Humour - a vanishing resource? |
I posted this somehat light-hearted comment on Paul Barford's coverage of the event:
"Well, if it's any consolation to Donna Yates, the other lot she mentioned (Lot 149: Zapotec Figural Urn) sold for only $3,750, well within the original $3,000–5,000 estimate. I suspect that the doubling of the price for Lot 156 (Maya Effigy Vase) was motivated more by the fact that it is 'prettier' (the art market being shallow as always) rather than a consideration of the increased depth of its academic credentials. I think Dr Yates need not lose any sleep."I thought nothing more of it but on revisiting Paul's post a few days later, I was surprised to find that my brief comment had provoked an outraged response from Wayne Sayles, Executive Director of the Ancient Coin Collectors Guild (a deceptively-named lobby group for American coin dealers). He was apparently horrified by my gentle dig at the art market and couched his diatribe in what was presumably intended to be biting sarcasm ...

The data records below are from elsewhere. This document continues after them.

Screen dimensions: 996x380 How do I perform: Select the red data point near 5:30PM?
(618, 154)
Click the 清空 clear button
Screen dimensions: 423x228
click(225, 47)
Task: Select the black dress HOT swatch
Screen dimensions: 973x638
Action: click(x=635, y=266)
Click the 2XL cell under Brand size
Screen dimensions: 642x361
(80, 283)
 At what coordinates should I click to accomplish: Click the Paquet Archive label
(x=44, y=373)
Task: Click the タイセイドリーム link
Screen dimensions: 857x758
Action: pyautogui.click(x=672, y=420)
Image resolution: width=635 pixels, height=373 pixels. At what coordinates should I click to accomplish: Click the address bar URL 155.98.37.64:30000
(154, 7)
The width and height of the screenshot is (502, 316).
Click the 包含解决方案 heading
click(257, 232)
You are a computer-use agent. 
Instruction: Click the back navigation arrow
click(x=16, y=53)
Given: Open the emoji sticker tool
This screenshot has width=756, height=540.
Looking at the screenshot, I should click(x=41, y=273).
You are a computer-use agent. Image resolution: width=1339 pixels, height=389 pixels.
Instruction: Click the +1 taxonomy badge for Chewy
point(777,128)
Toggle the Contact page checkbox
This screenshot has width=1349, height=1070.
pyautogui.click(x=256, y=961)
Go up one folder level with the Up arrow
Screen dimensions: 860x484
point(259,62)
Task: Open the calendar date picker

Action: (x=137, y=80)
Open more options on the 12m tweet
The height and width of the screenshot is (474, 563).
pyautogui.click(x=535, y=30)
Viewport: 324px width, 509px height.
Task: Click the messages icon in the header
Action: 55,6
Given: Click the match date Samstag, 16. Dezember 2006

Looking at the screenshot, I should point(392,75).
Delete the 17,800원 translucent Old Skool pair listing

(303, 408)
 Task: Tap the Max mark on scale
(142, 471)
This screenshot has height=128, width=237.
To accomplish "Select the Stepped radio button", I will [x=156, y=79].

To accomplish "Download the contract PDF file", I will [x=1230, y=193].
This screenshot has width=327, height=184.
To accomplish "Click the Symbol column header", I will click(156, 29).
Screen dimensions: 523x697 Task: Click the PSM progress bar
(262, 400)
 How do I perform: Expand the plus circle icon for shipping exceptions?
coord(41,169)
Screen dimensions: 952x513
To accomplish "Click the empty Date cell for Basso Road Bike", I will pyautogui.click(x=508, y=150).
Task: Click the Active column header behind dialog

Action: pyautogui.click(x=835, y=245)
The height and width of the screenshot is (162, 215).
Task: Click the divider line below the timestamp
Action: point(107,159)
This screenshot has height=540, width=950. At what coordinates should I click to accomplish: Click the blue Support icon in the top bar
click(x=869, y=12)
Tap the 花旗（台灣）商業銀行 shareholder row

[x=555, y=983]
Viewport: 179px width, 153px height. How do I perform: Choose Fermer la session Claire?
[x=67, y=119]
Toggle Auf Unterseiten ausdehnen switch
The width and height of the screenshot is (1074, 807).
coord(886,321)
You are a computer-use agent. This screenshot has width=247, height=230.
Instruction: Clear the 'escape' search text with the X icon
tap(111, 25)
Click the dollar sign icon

"Annointed scholar David Knell expressed an erudite opinion [...] How enlightening! The art market ought perhaps to consider the views of archaeologists when it comes to valuation of works. If the views of archaeologists and similar highly educated "experts" are to be taken seriously, every artifact more than 100 years old, menial as it might be, is of inestimable value and is essentially "priceless"."Well, in a figurative sense, every artefact that adds to our knowledge of the human past is "priceless" - but that wasn't the point of my comment.
It's a pity that someone living in a state that produced one of the greatest humourists of all time appears to have no grasp of the concept himself. My comment about the art market was slightly tongue-in-cheek but the humour clearly flew stratospherically over the head of this present-day resident of Missouri.
His disgruntled response, however, betrays that there might be a strong element of truth underlying my comment. Certainly, Sayles himself seems to be scandalised by the notion that anything more intellectually taxing than gushing over how pretty an object is should have any effect whatsoever on its worth.
What value could an artefact possibly have other than how well it complements Aunt Mary's drapes in the living room or how nicely it fills a gap in an upmarket equivalent of a sticker album? And it's all legal, innit?
God forbid that some fool might actually see value in knowing the individual history of an historical object. Such a radical and unseemly exercising of brain cells could end up challenging the time-honoured mindset that artefacts are mere baubles that should be pigeonholed and graded by comparing them to pictures in a book. And, even more apocalyptically, it could thus threaten the very mindset on which much of the antiquities trade (notably that in ancient coins) is largely dependent.
Perhaps most dealers of Sayles's acquaintance share his indignant dismissal of the value of knowledge. But someone once said that "whenever you find yourself on the side of the majority, it is time to pause and reflect". In the meantime, I do wish this affronted advocate of dealers' 'rights' would try to lighten up a bit. My quip was hardly in the same league as those by Mark Twain - and literary perception may have dulled a little in the internet age - but it would be a sad indictment of the ACCG that any remark today must be accompanied by at least a dozen smilies before their dour members could even guess that it might have been intended as dry humour.